▶ **PÁGINA**
────────────────

El carisma es un bien muy antiguo. Una de las primeras manifestaciones de carisma que nos legó la historia fue la del brujo primitivo de la tribu, que para alcanzar su condición carismática se vestía y adornaba estrafalariamente, invocaba el poder de los dioses, entraba en trance y realizaba sus ritos ante la mirada pasmada y la admiración boba de la gente.
Hoy, en la era digital, la indumentaria del hechicero ha sido suplantada por las figuras forjadas por los “hacedores de imagen” y los gurús del marketing político —que saben manejar la parafernalia del poder y la comunicación de masas— y por la magia de los mass media. Aunque hay que reconocer que a veces ellos cuentan con la base de personas que tienen prestancia social. Quiero decir con esto que el carisma no es un efluvio del político sino una fabricación externa, no nace dentro sino que viene de fuera, no es una irradiación sino un don extríseco. No es el carisma el que conduce al éxito sino que el éxito es la fuente del carisma. Un ejemplo reciente: Ollanta Humala.
Es importante distinguir entre la inteligencia, la cultura, la vitalidad y la eficiencia de un líder político, es decir sus virtudes intrínsecas, y la fabricación ingeniosa de una imagen sugestiva y magnificada hecha por medios artificiales, con el apoyo de la moderna tecnología de comunicación de masas.

────────────────

▶ **INFORMACIÓN PROPORCIONADA**

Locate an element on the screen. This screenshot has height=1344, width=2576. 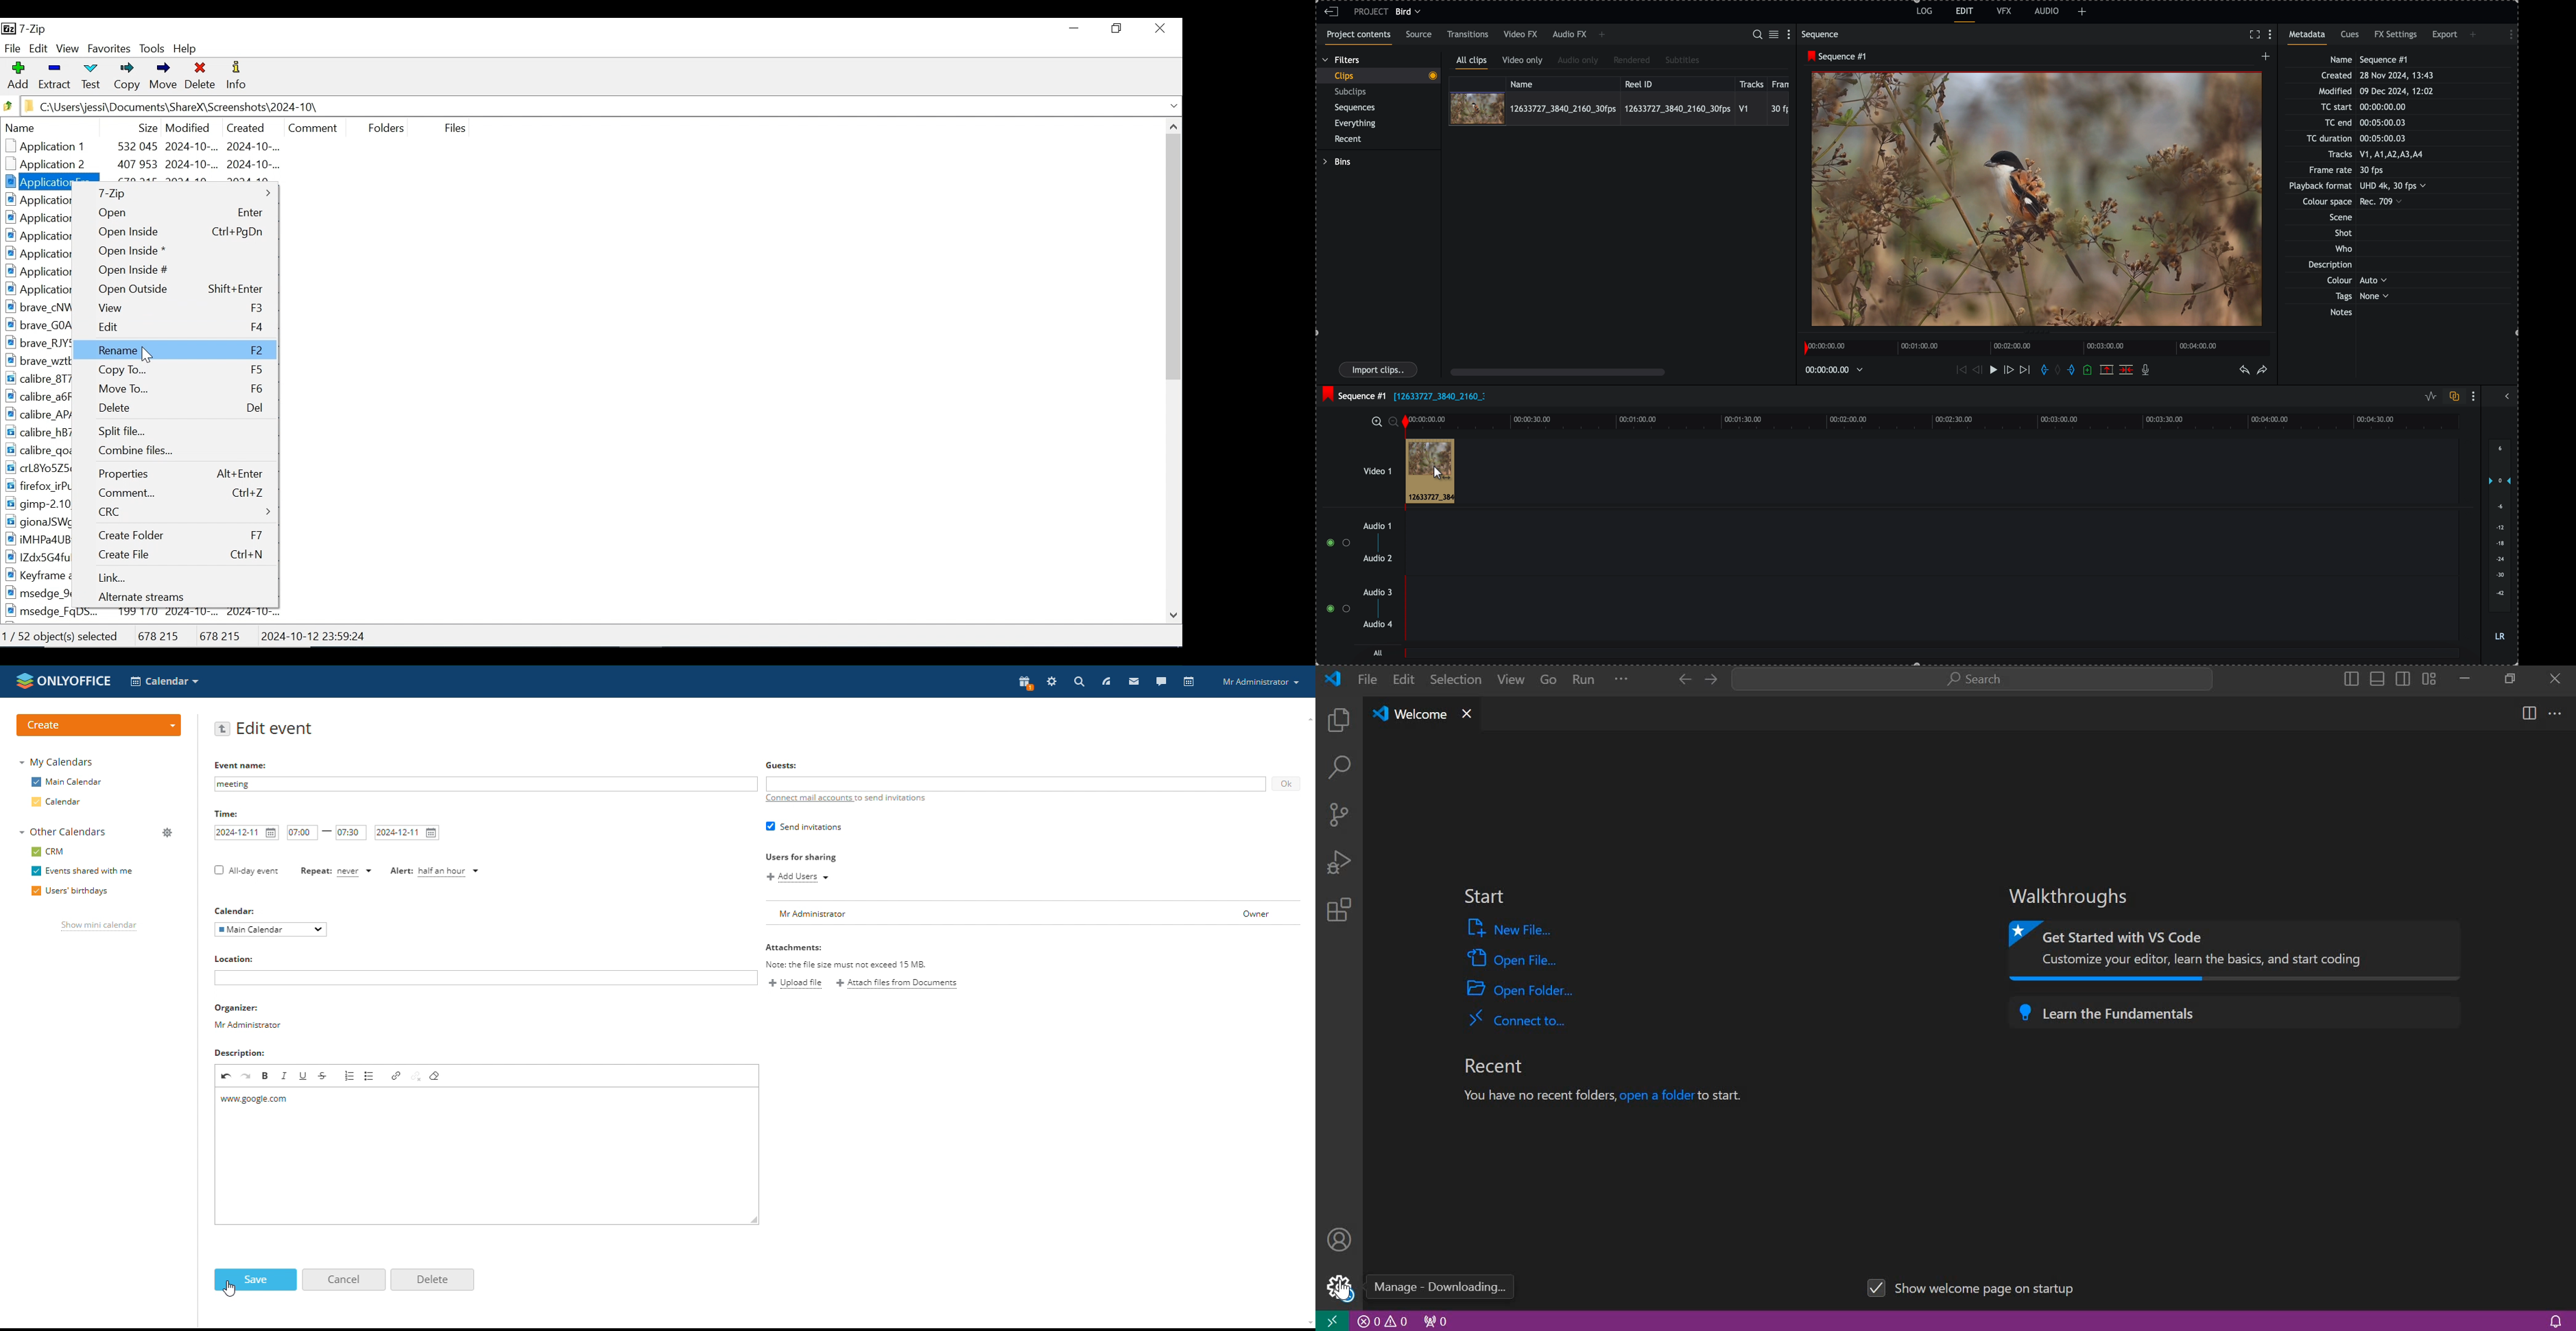
Delete is located at coordinates (176, 406).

────────────────

▶ **LISTA DE TAREAS**
• A. Reproduce literalmente el fragmento del texto sobre el carisma que comienza con las palabras "Hoy, en la era" y concluye con "reciente: Ollanta Humala.".
• B. Según el texto sobre el carisma, ¿cuál fue una de las primeras manifestaciones de carisma que nos legó la historia?
El listado es un material independiente del texto sobre el carisma.

▶ **RESULTADOS POR TAREA**
• A.
Hoy, en la era digital, la indumentaria del hechicero ha sido suplantada por las figuras forjadas por los “hacedores de imagen” y los gurús del marketing político —que saben manejar la parafernalia del poder y la comunicación de masas— y por la magia de los mass media. Aunque hay que reconocer que a veces ellos cuentan con la base de personas que tienen prestancia social. Quiero decir con esto que el carisma no es un efluvio del político sino una fabricación externa, no nace dentro sino que viene de fuera, no es una irradiación sino un don extríseco. No es el carisma el que conduce al éxito sino que el éxito es la fuente del carisma. Un ejemplo reciente: Ollanta Humala.

• B. La del brujo primitivo de la tribu.